Alice Yin née Campbell had travelled with her three children and husband to her husband’s village in Heungshan in 1909 and gave birth to a fourth child there in June 1911, after which time her husband returned to Australia (in August that year). Charlie Allen wrote, in around June 1911, that his ‘uncle’s wife’ was keen to return to Australia with her four children and that her husband was soon to return to Australia. So, they were in China at the same time, there were the right number of children, but were they in the same village?
Charlie Allen’s father, Charley Gum was a Gock / Kwok / Goq 郭 from Chuk Sau Yuen, and it was here that Charlie spent his time in China. On Alice Yin’s 1908 birth certificate, her father’s name was given as Charlie Gock Yin, and he corresponded with the Collector of Customs through Wing On & Co., which was run by members of the Gock family. Some poking about in Ancestry.com revealed a family tree (never the best source, but still!) that named Charlie as ‘Charlie Kwok Yin’ and listed his birthplace as ‘Jook So Yuen’.
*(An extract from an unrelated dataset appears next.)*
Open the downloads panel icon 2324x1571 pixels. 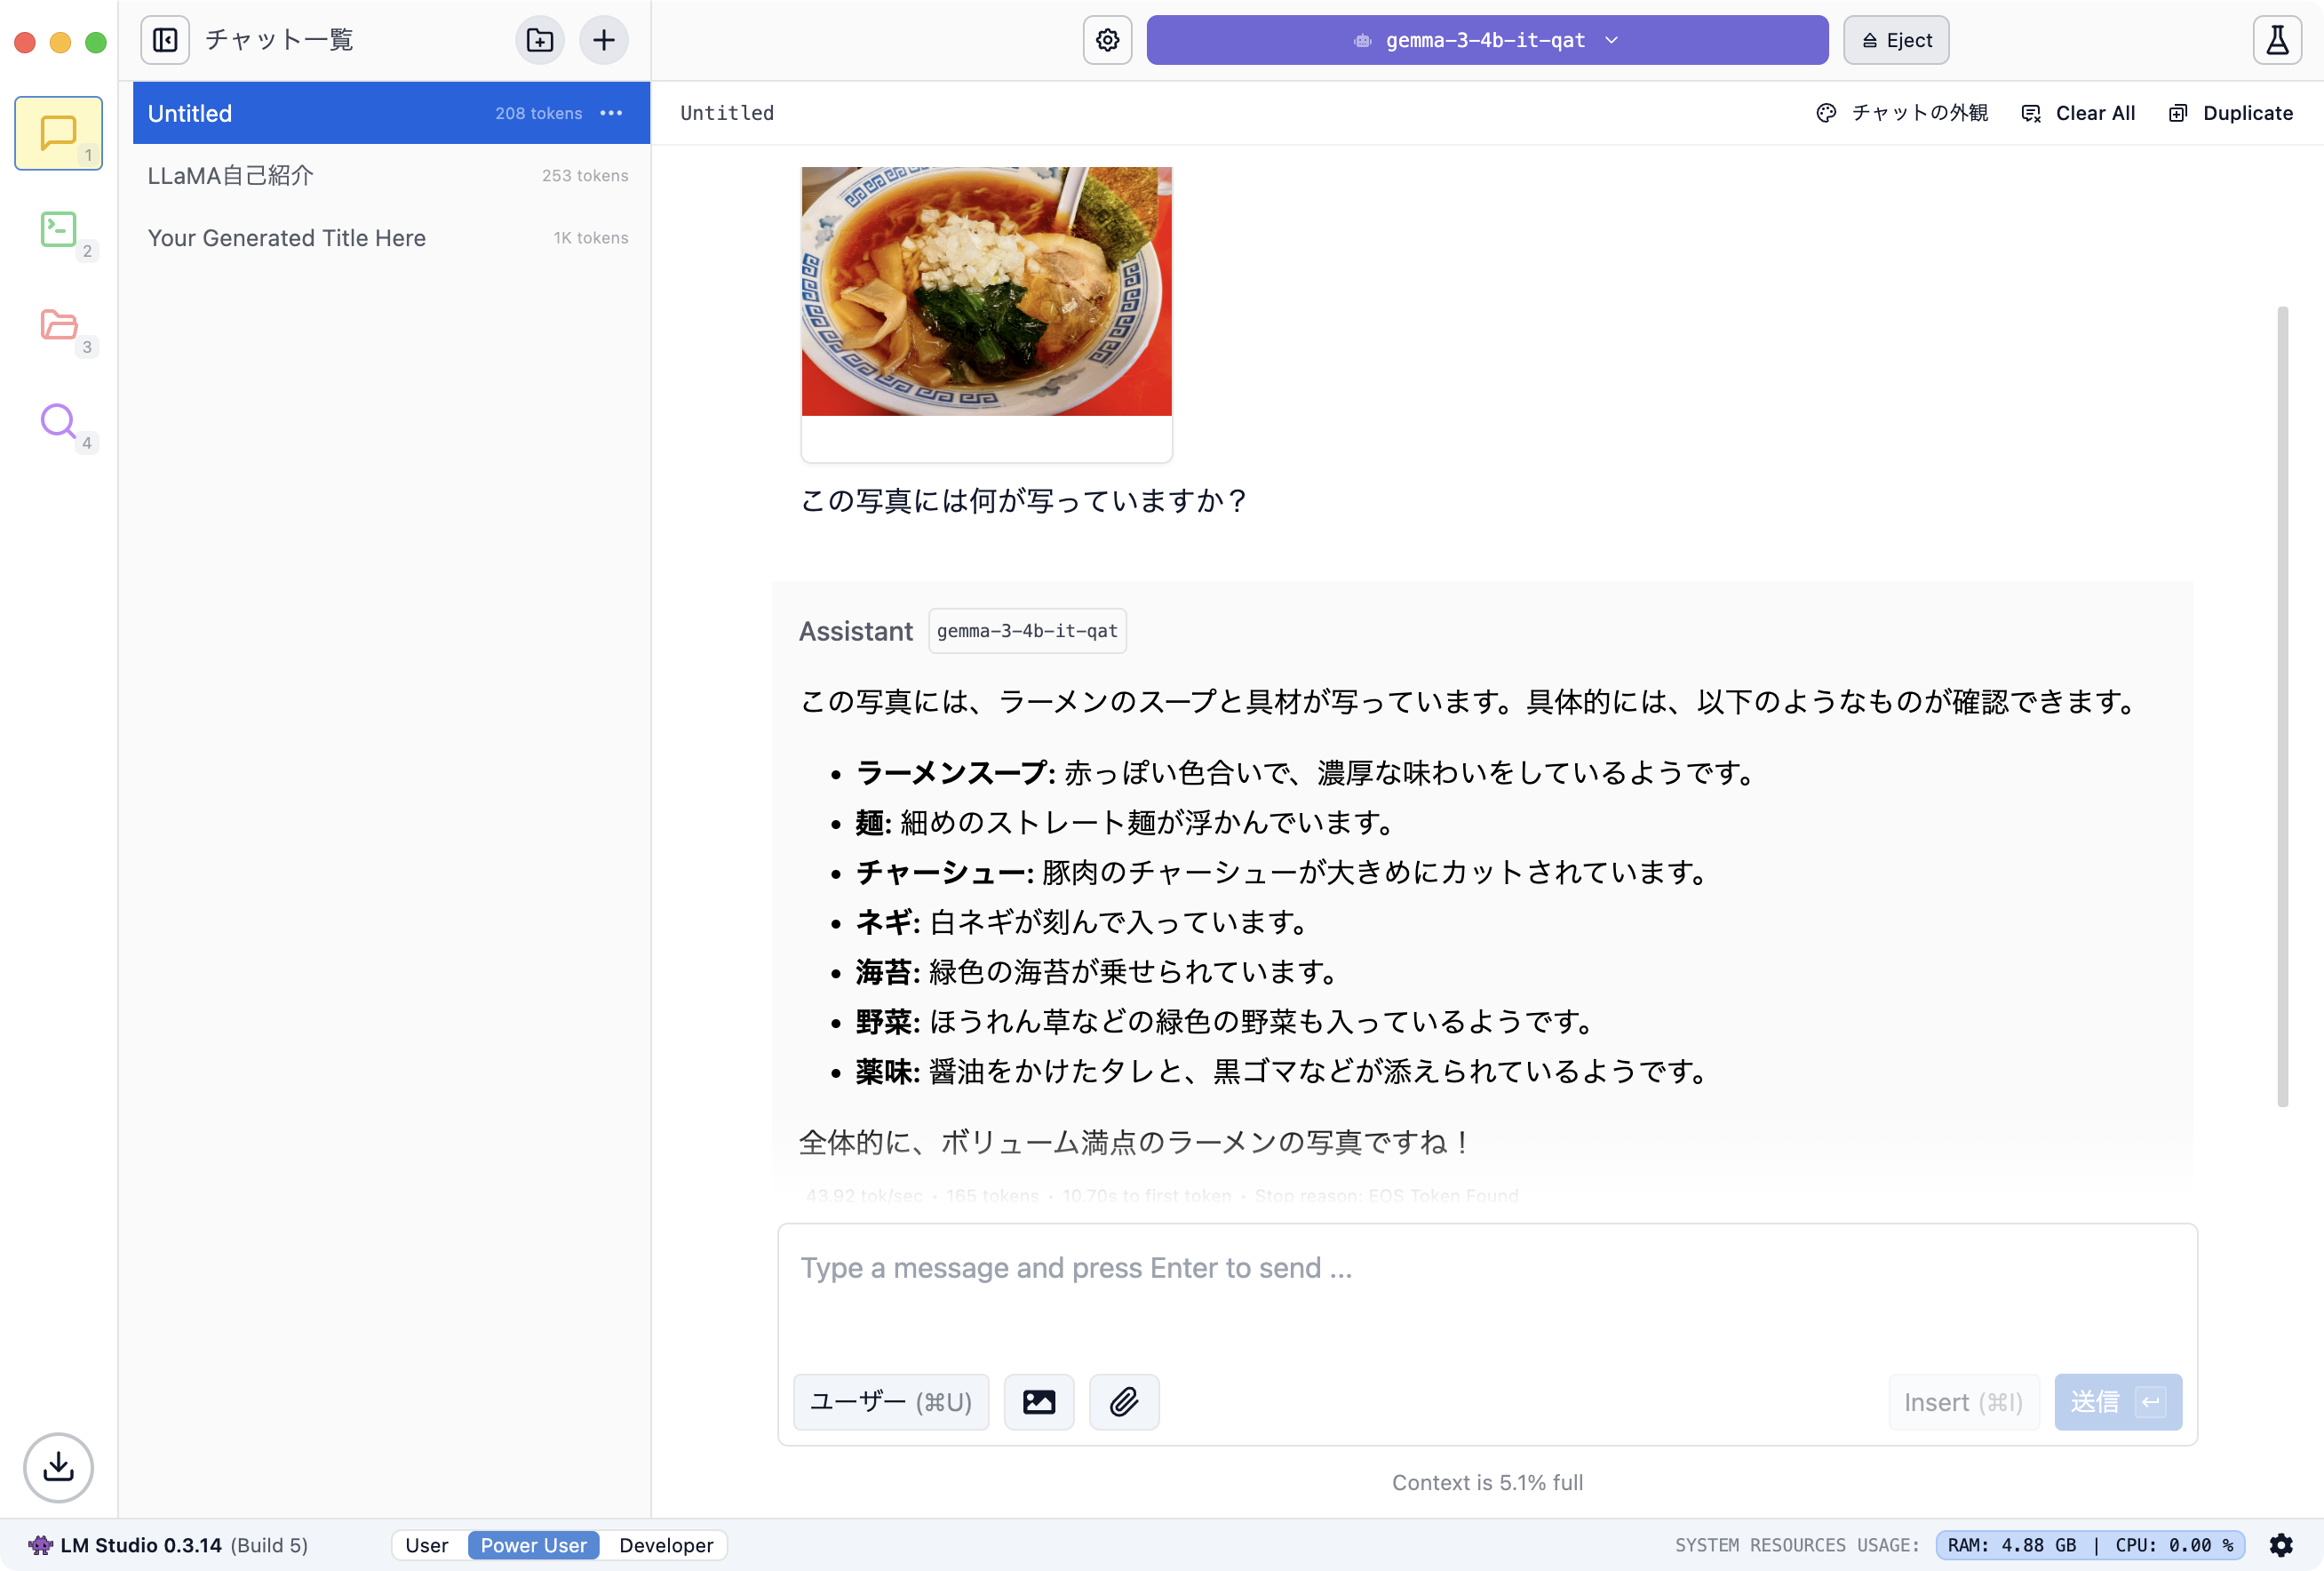58,1467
Based on that, it seems very likely to me that both men, Charley Gum and Charlie Yin, were Gocks from Chuk Sau Yuen, and that it was here they took their children in 1909. And therefore that Annie Yin and Alma, Norman, Alice and Herbert were Charlie Allen’s ‘uncle’s wife’ and four children!
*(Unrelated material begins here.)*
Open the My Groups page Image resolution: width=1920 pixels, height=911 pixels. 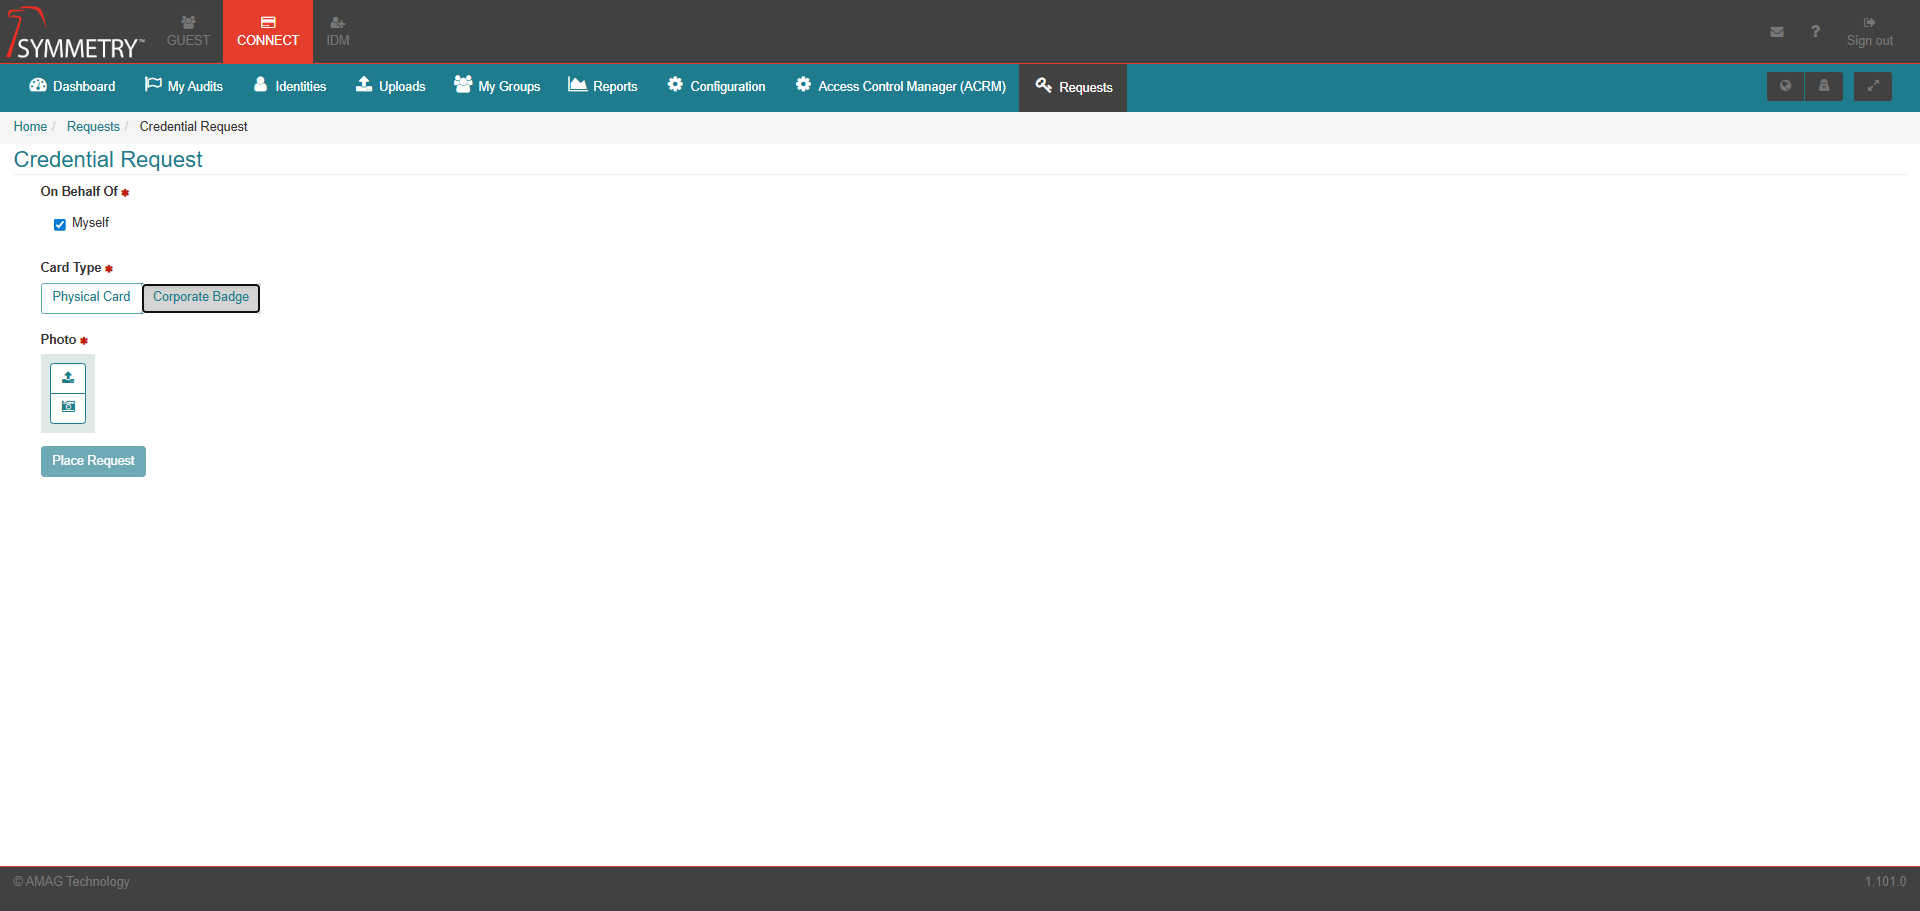497,87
NAA: ST84/1, 1909/33/51-60 , Edward OYoung, Kee Sum, Mar Chin, Ah Mee, Charlie Yet, Charlie Yin, Norman Yin, Alma Yin and Marm Fong [Certificate Exempting from Dictation Test – includes left hand impression and photographs] [box 31], 1909
NAA: SP42/1, C1914/6345 , Children of Charlie Yin [includes photographs of Charlie Yin and birth certificates of Norman Yin, Alma Yin and Alice Yin; Customs Sydney restricted migration file], 1909–1914
Kate Bagnall, ‘Writing home from China: Charles Allen’s transnational childhood‘, in Paul Longley Arthur (ed.), Migrant Nation: Australian Culture, Society and Identity, Anthem Press, London, 2017.
Kate Bagnall, ‘Crossing oceans and cultures’, in Agnieszka Sobocinska and David Walker (eds.), Australia’s Asia: Reviewing Australia’s Asian Pasts, University of Western Australia Press, 2012.